1 mp3-CD mit 281 Minuten Laufzeit. Lesung mit Peter Matić. Wer Karl Kraus im Literaturbetrieb des frühen 20. Jahrhunderts kannte, verehrte oder verabscheute ihn - Gleichgültigkeit löste er jedenfalls nicht aus. Mit nur 25 Jahren gründete Kraus in Wien die Zeitschrift "Die Fackel", mit der 1899 seine steile Karriere als Journalist und Kritiker, Dramatiker und Satiriker begann. Bis zu seinem Tod im Jahr 1936 galt er als scharfzüngigster Beobachter des kulturellen und politischen Zeitgeschehens.
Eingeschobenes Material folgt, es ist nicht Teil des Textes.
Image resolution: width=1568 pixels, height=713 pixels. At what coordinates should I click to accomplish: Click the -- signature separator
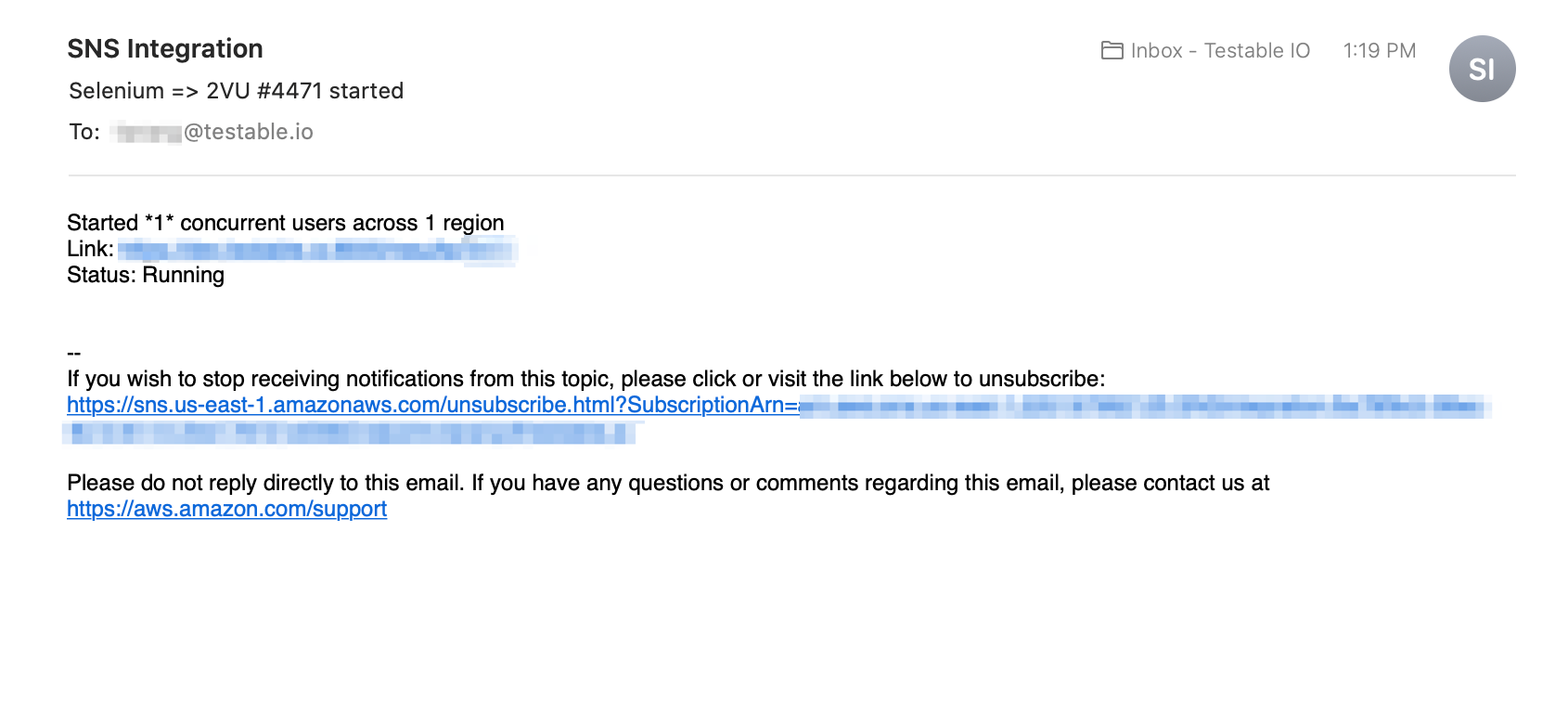(74, 354)
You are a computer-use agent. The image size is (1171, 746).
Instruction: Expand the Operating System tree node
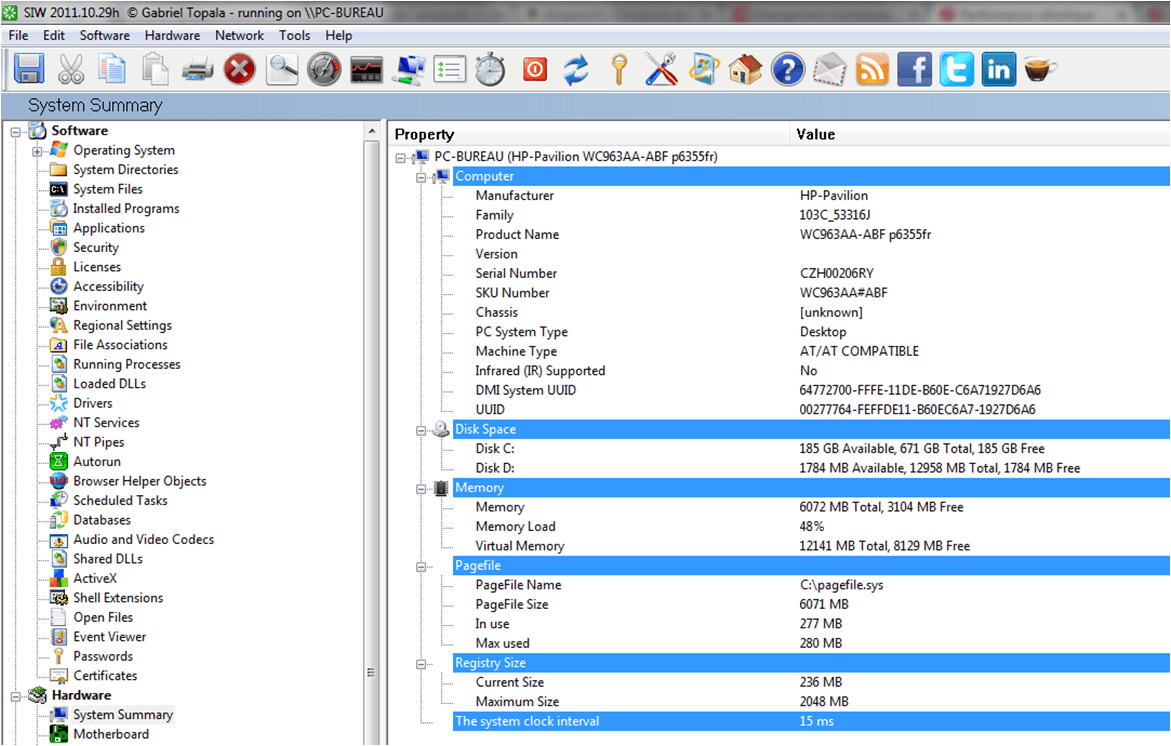tap(37, 151)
Seine Worte richteten sich gegen die Verlotterung der Sprache, gegen Phrasendrescher und Kriegstreiber, gegen Korruption und Heuchelei.
Rezensionsnotiz zu
Frankfurter Allgemeine Zeitung, 17.05.2021
Sehr überzeugend und eigentlich großartig findet Rezensent Alexander KOsenina, wie Peter Matić seinem Publikum Karl Kraus nahebringt wie auch die "schneidige Kritik", die der Fackel-Redakteur in seiner Zeitschrift mehr als drei Jahrzehnte lang an der Gesellschaft übte. Keiner hat so großartig und gerne die Leute - besonders Journalisten - an ihrer eigenen Sprache entlarvt, findet Košenina und erinnert an den eindringlichen Klang der Tonaufnahmen, die von Kraus selbst bekannt sind. Peter Matić trage die Texte zwar etwas "leiser" vor, aber auf "kaum weniger abgründig sezierende" Art, urteilt der Kritiker. Besonders gut haben ihm die Gerichtsreportagen gefallen, die den gesammelten Phrasendrusch und die Bigotterie der Zeit zerlegt haben.